[Collected data entries]
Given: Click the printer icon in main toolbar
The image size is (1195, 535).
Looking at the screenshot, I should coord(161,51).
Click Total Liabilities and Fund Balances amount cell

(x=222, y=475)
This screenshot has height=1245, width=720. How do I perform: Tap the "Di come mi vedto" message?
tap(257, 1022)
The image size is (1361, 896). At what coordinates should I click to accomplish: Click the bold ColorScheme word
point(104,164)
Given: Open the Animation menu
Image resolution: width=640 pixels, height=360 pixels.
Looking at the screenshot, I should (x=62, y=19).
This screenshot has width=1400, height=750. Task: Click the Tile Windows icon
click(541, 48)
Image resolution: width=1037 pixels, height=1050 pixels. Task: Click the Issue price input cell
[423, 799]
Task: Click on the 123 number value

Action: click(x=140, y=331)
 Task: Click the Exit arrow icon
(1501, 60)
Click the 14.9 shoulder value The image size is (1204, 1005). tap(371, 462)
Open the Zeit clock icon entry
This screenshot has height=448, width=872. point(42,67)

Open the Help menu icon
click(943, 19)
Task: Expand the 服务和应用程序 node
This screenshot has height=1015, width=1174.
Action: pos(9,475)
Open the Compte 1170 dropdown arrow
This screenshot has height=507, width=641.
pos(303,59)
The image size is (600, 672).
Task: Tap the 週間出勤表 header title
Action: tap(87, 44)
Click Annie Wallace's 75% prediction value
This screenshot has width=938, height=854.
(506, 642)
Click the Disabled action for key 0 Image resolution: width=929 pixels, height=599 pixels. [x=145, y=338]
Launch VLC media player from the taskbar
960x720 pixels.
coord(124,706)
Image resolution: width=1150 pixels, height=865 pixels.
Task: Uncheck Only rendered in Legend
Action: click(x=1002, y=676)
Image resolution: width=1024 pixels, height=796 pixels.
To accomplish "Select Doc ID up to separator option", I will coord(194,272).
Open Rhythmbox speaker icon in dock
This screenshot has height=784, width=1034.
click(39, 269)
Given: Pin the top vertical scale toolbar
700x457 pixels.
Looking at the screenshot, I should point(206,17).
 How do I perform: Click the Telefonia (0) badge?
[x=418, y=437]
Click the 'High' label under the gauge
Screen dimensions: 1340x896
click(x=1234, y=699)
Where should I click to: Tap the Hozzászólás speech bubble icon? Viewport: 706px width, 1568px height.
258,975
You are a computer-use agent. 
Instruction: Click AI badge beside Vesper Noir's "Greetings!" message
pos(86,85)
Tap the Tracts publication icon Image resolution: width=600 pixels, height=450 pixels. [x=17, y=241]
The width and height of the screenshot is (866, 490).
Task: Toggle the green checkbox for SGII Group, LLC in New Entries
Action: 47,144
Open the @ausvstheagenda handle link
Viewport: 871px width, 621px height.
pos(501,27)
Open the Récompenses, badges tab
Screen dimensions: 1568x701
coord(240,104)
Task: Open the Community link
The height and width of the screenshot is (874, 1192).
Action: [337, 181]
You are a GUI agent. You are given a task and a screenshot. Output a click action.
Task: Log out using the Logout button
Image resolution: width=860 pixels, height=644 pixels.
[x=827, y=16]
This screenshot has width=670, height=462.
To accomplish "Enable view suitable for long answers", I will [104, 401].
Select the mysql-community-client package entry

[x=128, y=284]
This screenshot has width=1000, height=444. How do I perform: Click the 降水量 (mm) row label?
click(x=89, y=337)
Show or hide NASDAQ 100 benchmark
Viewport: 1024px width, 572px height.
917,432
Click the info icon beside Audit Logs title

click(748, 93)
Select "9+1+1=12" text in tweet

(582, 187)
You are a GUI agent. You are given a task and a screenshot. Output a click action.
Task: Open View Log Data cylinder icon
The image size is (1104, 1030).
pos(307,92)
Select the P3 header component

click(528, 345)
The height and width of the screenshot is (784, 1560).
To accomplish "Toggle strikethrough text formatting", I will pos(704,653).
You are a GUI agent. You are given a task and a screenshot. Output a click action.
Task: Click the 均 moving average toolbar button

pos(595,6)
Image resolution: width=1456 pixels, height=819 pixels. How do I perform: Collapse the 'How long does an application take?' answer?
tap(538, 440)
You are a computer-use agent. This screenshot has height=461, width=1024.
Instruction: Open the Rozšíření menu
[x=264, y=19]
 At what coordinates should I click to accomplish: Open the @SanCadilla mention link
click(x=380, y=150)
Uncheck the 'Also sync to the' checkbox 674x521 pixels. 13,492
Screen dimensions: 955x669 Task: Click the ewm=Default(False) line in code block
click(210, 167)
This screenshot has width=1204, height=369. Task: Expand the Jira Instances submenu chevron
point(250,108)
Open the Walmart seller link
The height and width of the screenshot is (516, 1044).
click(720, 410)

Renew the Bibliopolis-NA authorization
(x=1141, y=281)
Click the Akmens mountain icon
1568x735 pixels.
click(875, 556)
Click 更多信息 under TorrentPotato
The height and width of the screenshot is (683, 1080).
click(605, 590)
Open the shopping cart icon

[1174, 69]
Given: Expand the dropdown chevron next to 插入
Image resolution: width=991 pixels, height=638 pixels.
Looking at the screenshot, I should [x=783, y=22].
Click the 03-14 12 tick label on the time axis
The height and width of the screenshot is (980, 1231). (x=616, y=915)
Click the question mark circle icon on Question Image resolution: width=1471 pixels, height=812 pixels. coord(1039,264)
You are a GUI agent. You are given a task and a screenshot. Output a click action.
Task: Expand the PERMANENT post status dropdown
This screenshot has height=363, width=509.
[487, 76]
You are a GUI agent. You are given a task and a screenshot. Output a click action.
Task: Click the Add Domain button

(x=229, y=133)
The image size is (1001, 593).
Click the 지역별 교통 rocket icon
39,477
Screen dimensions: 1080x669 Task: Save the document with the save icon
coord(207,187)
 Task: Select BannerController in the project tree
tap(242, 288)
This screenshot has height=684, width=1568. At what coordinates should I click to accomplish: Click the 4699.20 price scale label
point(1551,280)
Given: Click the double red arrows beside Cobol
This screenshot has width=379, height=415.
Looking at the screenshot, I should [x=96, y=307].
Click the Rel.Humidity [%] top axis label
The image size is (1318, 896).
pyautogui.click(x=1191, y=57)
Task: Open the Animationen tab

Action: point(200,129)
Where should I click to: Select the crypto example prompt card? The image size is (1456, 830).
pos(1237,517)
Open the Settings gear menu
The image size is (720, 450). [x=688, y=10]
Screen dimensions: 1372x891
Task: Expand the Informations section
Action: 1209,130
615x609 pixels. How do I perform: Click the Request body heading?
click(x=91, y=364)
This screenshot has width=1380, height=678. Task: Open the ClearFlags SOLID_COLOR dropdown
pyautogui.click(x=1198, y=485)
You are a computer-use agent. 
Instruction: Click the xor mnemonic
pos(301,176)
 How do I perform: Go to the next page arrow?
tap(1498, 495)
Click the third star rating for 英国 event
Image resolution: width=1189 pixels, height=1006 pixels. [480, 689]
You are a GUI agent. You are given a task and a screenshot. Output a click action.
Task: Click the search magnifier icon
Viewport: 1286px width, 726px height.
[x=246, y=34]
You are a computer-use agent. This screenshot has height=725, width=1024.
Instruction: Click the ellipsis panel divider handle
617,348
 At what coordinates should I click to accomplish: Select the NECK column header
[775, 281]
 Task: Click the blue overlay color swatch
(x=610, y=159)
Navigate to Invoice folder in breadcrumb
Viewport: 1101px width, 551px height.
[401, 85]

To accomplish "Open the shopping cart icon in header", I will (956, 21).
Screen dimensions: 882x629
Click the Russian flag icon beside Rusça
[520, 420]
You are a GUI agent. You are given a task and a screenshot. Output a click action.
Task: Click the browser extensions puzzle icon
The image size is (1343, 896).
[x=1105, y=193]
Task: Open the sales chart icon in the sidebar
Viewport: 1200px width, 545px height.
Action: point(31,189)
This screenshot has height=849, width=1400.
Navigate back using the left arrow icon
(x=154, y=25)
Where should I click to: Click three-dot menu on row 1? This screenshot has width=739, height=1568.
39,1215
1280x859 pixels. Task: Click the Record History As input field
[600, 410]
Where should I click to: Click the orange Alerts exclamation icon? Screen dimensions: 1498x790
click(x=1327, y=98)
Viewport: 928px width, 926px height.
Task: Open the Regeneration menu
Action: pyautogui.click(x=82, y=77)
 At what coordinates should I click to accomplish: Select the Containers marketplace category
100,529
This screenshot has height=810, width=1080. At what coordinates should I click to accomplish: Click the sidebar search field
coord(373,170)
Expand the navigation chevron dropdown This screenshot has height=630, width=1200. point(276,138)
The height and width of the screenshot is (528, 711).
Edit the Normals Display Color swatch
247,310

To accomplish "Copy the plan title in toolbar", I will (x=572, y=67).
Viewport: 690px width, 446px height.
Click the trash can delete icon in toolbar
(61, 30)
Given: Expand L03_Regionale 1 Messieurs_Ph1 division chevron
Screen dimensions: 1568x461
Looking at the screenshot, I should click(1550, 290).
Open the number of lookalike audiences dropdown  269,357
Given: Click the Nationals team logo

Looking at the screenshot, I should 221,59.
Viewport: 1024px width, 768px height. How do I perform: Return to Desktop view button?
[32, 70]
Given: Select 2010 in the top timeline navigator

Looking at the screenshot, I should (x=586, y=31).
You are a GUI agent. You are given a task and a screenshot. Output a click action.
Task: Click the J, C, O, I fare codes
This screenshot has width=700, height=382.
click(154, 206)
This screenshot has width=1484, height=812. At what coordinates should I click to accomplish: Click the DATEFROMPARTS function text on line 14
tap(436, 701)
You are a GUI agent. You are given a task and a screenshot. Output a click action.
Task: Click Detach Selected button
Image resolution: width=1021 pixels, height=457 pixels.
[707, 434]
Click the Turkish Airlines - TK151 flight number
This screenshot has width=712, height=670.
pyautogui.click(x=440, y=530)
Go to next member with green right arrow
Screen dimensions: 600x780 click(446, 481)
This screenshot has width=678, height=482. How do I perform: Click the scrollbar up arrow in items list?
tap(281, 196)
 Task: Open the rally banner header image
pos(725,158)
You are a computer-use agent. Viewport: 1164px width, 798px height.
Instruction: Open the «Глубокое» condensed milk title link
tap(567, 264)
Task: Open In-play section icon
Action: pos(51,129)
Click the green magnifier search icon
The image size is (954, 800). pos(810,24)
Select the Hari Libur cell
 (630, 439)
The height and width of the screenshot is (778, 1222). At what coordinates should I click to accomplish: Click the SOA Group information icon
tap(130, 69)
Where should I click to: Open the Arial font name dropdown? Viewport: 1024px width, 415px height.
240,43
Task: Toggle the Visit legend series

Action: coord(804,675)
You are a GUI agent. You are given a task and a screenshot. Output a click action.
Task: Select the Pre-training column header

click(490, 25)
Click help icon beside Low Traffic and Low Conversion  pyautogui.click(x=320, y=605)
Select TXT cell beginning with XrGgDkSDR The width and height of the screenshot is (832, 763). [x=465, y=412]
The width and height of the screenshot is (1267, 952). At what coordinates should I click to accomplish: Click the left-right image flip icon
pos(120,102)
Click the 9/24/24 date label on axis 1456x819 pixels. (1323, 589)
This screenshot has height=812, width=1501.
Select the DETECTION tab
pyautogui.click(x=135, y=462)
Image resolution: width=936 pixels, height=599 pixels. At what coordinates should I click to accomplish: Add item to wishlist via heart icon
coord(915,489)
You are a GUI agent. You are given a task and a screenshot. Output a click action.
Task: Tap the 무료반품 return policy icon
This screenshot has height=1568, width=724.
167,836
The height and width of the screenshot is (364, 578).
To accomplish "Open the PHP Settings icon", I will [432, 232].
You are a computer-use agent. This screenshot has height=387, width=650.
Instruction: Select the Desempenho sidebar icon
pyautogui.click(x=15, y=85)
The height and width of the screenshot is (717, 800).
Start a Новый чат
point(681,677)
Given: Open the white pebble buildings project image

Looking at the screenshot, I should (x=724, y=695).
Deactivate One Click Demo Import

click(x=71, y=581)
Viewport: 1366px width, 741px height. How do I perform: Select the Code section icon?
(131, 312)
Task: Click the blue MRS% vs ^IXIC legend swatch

**Task:**
The reply must consist solely of the lines from the one containing "Select the DETECTION tab" through the last line of the data, reproduced exactly.

**Response area:**
Select the DETECTION tab
pyautogui.click(x=135, y=462)
Image resolution: width=936 pixels, height=599 pixels. At what coordinates should I click to accomplish: Add item to wishlist via heart icon
coord(915,489)
You are a GUI agent. You are given a task and a screenshot. Output a click action.
Task: Tap the 무료반품 return policy icon
This screenshot has height=1568, width=724.
167,836
The height and width of the screenshot is (364, 578).
To accomplish "Open the PHP Settings icon", I will [432, 232].
You are a computer-use agent. This screenshot has height=387, width=650.
Instruction: Select the Desempenho sidebar icon
pyautogui.click(x=15, y=85)
The height and width of the screenshot is (717, 800).
Start a Новый чат
point(681,677)
Given: Open the white pebble buildings project image

Looking at the screenshot, I should (x=724, y=695).
Deactivate One Click Demo Import

click(x=71, y=581)
Viewport: 1366px width, 741px height. How do I perform: Select the Code section icon?
(131, 312)
Task: Click the blue MRS% vs ^IXIC legend swatch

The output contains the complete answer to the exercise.